Lorsqu'il reprit la parole de son timbre aux mille nuances, la jeune femme fut arrachée à sa contemplation. Qu'avait-il dit ?
Dans un geste typiquement humain mais qui ne changea rien à son inhumanité, l'être pencha la tête sur le côté et devant son silence, reformula :
–Pourquoi cherches-tu à te couper les cheveux alors que tu as la vie devant toi ?
Ce fut plus fort qu'elle ; les larmes lui montèrent aux yeux.

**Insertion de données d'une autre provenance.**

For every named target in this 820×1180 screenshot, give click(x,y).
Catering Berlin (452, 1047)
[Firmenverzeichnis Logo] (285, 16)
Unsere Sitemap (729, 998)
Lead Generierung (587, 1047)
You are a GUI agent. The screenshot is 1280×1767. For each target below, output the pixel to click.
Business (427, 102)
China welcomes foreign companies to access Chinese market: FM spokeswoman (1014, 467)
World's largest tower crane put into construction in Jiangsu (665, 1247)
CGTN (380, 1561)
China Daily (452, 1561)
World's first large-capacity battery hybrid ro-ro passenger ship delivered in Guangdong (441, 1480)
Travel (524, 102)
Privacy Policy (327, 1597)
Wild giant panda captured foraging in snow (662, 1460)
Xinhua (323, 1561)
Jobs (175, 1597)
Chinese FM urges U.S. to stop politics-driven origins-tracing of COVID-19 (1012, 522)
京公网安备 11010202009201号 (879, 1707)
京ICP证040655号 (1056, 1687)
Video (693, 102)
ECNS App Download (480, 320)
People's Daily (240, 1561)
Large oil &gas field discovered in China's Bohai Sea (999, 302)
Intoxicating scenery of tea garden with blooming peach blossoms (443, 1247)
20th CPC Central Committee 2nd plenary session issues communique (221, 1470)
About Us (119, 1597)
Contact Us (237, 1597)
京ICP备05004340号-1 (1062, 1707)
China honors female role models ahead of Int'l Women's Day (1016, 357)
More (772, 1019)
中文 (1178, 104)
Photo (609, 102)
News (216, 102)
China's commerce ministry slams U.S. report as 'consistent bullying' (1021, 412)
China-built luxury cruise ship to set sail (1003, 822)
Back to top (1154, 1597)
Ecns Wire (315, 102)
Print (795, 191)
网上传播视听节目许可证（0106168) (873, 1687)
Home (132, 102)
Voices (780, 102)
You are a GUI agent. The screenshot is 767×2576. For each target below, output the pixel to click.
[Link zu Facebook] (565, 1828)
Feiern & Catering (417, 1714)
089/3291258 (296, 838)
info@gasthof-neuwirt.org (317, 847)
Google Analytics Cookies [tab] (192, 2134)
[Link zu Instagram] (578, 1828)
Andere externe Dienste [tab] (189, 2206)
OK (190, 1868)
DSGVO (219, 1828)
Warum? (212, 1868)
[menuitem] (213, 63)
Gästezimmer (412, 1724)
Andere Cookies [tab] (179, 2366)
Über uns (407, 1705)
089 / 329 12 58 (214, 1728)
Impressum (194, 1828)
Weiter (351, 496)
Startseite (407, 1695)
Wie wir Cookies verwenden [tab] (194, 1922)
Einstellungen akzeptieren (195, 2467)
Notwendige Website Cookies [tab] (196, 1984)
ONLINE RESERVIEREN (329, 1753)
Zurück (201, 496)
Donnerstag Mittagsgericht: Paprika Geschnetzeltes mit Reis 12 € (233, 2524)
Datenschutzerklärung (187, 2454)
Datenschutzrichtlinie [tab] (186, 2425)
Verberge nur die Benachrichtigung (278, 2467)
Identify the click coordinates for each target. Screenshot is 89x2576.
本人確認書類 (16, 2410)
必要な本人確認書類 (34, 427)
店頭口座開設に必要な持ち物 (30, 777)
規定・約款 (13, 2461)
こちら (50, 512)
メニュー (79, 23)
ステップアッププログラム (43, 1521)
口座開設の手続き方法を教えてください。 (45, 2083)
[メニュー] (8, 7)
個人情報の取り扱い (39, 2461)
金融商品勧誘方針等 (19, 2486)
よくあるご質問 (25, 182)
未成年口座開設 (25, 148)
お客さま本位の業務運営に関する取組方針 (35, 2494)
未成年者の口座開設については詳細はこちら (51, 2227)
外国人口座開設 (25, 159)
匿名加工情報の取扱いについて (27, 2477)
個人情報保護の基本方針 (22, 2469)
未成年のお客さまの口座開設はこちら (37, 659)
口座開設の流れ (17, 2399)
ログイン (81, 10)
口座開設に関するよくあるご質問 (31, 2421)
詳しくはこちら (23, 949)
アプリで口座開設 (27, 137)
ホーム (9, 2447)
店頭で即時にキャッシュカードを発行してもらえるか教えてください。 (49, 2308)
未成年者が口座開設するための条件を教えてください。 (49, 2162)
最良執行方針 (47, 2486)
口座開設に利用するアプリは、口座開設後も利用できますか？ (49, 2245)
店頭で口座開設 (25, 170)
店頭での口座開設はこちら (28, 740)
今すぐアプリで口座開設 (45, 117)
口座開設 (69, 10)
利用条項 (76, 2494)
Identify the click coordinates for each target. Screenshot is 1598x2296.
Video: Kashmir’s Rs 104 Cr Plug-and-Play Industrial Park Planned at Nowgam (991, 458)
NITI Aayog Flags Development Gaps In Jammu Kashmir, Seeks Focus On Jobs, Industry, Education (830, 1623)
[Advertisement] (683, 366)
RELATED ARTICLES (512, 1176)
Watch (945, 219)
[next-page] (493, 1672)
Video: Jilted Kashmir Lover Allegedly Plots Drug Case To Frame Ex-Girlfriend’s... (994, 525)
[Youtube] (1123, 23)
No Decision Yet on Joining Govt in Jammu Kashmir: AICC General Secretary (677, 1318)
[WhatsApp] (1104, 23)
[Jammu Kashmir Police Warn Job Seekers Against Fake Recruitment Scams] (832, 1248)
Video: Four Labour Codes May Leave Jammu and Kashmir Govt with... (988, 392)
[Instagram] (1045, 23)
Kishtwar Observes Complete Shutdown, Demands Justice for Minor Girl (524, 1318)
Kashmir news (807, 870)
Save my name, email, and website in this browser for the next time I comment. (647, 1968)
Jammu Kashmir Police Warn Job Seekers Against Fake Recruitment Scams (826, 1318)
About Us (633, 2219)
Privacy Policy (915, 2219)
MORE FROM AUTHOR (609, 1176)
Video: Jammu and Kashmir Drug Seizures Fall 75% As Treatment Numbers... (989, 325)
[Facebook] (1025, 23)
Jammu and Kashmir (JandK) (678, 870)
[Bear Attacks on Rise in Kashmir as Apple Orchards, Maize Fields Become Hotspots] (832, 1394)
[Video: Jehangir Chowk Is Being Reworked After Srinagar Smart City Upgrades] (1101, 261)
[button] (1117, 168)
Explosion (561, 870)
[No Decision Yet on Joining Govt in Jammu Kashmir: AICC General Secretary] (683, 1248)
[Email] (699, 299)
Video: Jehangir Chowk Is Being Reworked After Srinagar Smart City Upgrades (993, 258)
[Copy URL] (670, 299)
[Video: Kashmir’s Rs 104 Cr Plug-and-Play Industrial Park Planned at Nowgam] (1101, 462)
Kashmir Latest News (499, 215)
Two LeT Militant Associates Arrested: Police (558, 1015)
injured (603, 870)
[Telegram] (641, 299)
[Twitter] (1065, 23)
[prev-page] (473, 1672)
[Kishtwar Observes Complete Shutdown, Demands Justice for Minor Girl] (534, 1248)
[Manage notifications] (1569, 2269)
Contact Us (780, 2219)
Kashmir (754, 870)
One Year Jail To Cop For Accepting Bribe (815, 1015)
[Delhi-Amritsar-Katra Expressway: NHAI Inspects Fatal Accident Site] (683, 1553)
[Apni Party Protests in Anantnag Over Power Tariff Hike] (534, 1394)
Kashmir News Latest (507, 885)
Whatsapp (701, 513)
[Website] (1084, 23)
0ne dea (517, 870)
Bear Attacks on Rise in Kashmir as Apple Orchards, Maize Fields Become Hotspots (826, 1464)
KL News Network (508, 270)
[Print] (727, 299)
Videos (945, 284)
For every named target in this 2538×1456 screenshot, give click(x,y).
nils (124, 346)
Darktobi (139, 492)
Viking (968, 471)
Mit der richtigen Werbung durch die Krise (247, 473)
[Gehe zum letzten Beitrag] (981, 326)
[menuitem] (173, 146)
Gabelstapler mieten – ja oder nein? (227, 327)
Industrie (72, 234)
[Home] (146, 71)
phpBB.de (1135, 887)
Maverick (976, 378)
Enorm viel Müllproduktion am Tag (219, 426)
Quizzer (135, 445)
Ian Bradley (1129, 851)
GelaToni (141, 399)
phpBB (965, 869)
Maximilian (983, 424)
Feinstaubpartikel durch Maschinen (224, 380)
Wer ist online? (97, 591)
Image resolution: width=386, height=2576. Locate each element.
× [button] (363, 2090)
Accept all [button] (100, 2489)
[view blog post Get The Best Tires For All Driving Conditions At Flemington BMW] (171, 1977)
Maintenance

–Non, elle se joue uniquement de moi. Elle n'a plus rien à m'apporter, excepté de la souffrance.
L'aura chaleureuse de l'inconnu faiblit et après un moment de silence, il esquissa un premier pas. La jeune femme récupéra aussitôt sa pierre pour la brandir devant elle. L'inhumain retrouva son éclat, renforcé par un sourire.
–N'aie crainte, mon enfant, je ne te veux aucun mal.
Et il le lui prouva lorsqu'il posa un genou devant elle et une main sur sa joue. La jeune femme tressaillit à ce contact, mais elle sentit une douce chaleur se propager de la paume à sa peau. Ce vent chaud se répandit dans l'intégralité de son corps, s'enfonça jusqu'au plus profond de son être et pendant un instant, l'habitat tout entière. Puis, lentement, il se dissipa, emportant avec lui toutes ses douleurs. Hébétée, la jeune femme s'empressa de se repencher au-dessus du lac. Pour la première fois depuis des années, elle n'arborait aucune blessure et cela la rendait plus belle que jamais. Son cœur sombra aussi vite qu'il s'était gonflé.
–Cela ne change rien, souffla-t-elle dans un murmure. Ce visage, ce corps, cette... beauté. Ce sont eux qui m'ont plongée dans ce cauchemar en premier lieu.
Avec des gestes lents, son mystérieux guérisseur s'installa à ses côtés, une jambe étendue devant lui, l'autre repliée et le bras posé sur son genou.
–Et si tu me racontais ton histoire ?
Dans un premier temps, la jeune fille refusa. Elle devait fuir avant que les gardes ne la trouvent. Mais l'inhumain lui promis qu'elle avait le temps et, sans savoir ce qui l'y poussa, elle finit par lui dévoiler sa vie.